TO DO
Beginning with the first line of the data below, set down each line exactly through the line that contains "This screenshot has height=667, width=1039.".

Items from a dataset:
****************

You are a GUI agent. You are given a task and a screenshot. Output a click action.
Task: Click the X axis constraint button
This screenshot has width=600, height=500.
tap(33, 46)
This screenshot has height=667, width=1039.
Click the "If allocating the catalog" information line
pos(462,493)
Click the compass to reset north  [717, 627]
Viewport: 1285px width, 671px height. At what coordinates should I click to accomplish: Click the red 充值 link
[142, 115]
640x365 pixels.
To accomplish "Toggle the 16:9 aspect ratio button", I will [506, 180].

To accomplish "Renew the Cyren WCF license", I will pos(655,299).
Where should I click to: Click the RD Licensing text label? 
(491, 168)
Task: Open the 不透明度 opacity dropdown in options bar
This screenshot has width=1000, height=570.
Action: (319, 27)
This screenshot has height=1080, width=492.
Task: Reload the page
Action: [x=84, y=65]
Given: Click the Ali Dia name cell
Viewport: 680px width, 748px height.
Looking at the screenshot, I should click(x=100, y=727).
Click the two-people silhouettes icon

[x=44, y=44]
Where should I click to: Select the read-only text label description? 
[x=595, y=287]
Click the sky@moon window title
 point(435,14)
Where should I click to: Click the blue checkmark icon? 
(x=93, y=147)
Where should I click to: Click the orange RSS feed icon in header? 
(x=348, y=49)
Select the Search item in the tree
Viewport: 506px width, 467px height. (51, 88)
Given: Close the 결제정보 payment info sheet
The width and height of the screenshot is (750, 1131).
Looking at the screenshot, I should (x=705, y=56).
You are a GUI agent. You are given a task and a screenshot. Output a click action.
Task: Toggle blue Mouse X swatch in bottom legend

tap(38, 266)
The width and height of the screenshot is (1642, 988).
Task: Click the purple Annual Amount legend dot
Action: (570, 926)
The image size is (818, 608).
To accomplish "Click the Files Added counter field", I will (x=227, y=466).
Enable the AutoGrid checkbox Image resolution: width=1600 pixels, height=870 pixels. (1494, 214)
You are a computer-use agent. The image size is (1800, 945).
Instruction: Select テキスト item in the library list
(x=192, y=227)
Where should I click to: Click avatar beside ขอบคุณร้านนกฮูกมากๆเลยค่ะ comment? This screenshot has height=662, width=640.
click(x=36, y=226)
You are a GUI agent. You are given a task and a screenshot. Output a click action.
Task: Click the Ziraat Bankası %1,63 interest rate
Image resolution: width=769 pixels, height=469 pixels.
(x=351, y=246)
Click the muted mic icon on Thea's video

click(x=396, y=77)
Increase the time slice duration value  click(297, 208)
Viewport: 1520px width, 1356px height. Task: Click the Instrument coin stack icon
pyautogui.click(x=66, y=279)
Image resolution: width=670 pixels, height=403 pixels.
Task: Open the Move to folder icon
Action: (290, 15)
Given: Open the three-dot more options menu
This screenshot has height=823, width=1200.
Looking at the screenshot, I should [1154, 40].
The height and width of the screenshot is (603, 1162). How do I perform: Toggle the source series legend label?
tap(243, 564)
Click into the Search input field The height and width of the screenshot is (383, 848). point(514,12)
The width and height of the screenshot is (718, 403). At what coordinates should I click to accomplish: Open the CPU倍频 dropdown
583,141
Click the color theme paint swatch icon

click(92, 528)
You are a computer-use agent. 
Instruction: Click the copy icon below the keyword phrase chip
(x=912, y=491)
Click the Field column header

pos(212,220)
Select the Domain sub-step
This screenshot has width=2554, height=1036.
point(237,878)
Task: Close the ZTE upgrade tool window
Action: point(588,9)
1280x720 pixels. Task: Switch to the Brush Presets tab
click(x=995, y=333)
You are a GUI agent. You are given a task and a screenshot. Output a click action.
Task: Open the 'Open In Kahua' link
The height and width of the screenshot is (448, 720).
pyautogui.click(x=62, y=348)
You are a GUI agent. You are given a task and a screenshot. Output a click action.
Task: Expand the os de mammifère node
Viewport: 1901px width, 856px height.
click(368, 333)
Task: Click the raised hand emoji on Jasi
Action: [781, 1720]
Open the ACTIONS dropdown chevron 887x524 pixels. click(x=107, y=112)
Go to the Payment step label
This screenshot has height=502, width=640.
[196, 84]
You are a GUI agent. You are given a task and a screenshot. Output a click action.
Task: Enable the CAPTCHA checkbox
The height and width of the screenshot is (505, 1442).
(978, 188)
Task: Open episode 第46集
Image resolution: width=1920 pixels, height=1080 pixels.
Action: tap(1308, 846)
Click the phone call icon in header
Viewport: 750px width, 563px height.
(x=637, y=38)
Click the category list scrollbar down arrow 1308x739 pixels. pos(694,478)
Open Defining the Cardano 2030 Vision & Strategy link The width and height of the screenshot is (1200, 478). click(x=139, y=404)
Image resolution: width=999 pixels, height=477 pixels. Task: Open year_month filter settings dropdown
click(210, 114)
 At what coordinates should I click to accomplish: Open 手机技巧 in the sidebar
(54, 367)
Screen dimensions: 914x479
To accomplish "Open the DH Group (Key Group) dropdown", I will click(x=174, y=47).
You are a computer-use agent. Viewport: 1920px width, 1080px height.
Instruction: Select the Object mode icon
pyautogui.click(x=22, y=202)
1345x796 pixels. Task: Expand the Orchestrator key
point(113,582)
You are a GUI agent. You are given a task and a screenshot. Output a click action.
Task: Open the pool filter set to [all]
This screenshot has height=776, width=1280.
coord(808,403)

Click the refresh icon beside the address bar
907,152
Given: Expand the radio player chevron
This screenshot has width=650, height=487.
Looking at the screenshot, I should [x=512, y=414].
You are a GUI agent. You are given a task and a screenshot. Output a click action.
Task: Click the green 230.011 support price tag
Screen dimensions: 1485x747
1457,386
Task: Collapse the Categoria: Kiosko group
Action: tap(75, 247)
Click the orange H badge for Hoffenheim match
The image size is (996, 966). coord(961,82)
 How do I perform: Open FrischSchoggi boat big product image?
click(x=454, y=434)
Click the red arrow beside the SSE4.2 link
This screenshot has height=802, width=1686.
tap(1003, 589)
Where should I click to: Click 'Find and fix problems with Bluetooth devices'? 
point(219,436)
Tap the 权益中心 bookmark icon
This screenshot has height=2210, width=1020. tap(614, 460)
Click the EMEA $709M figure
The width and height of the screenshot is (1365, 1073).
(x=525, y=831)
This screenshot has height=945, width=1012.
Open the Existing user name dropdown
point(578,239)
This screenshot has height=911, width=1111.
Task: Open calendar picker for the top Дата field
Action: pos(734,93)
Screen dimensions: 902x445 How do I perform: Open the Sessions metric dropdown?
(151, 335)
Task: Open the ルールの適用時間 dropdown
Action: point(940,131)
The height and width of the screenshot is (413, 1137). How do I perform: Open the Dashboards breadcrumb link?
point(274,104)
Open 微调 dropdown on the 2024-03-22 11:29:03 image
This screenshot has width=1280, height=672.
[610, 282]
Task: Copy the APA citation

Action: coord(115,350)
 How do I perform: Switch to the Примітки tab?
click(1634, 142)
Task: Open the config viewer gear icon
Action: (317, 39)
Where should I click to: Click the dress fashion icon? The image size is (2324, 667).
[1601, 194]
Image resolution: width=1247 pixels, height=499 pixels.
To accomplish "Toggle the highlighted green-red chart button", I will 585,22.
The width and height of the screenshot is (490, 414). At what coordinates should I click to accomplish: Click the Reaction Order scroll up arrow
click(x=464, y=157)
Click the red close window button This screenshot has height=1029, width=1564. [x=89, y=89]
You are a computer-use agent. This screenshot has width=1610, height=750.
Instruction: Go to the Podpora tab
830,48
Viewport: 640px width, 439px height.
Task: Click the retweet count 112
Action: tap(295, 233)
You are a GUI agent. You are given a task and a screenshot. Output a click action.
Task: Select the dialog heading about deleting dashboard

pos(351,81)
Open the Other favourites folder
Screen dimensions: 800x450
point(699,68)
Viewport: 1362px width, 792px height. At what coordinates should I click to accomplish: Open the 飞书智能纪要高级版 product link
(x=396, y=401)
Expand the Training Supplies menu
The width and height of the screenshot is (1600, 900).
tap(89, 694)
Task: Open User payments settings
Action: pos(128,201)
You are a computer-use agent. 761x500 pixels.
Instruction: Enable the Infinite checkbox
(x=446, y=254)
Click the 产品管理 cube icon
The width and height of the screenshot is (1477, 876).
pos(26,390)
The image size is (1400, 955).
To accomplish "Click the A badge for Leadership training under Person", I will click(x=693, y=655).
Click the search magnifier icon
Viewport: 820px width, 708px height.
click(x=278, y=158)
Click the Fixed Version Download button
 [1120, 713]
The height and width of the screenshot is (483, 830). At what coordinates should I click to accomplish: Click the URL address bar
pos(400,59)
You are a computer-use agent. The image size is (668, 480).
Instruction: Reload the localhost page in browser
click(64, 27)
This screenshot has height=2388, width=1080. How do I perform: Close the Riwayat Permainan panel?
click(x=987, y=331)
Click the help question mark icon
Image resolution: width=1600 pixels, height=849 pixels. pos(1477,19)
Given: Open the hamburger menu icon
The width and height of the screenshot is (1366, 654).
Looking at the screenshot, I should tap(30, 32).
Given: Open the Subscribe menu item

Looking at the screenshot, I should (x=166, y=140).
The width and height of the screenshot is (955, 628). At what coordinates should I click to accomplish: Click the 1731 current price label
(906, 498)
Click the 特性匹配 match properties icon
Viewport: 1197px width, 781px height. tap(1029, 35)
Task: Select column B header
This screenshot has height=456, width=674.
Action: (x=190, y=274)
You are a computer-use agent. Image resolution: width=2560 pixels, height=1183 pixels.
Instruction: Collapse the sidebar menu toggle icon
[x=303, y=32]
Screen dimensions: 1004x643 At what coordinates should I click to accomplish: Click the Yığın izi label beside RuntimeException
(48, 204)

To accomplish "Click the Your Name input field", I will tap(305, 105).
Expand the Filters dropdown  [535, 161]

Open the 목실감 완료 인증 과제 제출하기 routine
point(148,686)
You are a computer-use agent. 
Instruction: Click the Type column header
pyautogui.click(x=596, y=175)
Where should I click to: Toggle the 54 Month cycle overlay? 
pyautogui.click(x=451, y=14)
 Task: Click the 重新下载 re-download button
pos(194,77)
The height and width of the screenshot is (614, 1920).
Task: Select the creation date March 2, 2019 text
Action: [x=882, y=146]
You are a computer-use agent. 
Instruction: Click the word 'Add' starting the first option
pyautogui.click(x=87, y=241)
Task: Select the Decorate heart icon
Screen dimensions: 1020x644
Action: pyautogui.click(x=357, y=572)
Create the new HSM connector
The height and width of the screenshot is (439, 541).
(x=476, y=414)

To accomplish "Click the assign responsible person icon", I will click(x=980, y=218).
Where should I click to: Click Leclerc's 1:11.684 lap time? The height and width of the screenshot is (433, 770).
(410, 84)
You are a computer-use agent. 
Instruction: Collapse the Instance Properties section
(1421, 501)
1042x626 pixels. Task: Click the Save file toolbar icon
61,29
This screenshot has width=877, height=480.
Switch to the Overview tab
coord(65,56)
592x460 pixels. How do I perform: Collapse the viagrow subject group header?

****************

RESPONSE TO THE TASK
You are a GUI agent. You are given a task and a screenshot. Output a click action.
Task: Click the X axis constraint button
This screenshot has width=600, height=500.
tap(33, 46)
This screenshot has height=667, width=1039.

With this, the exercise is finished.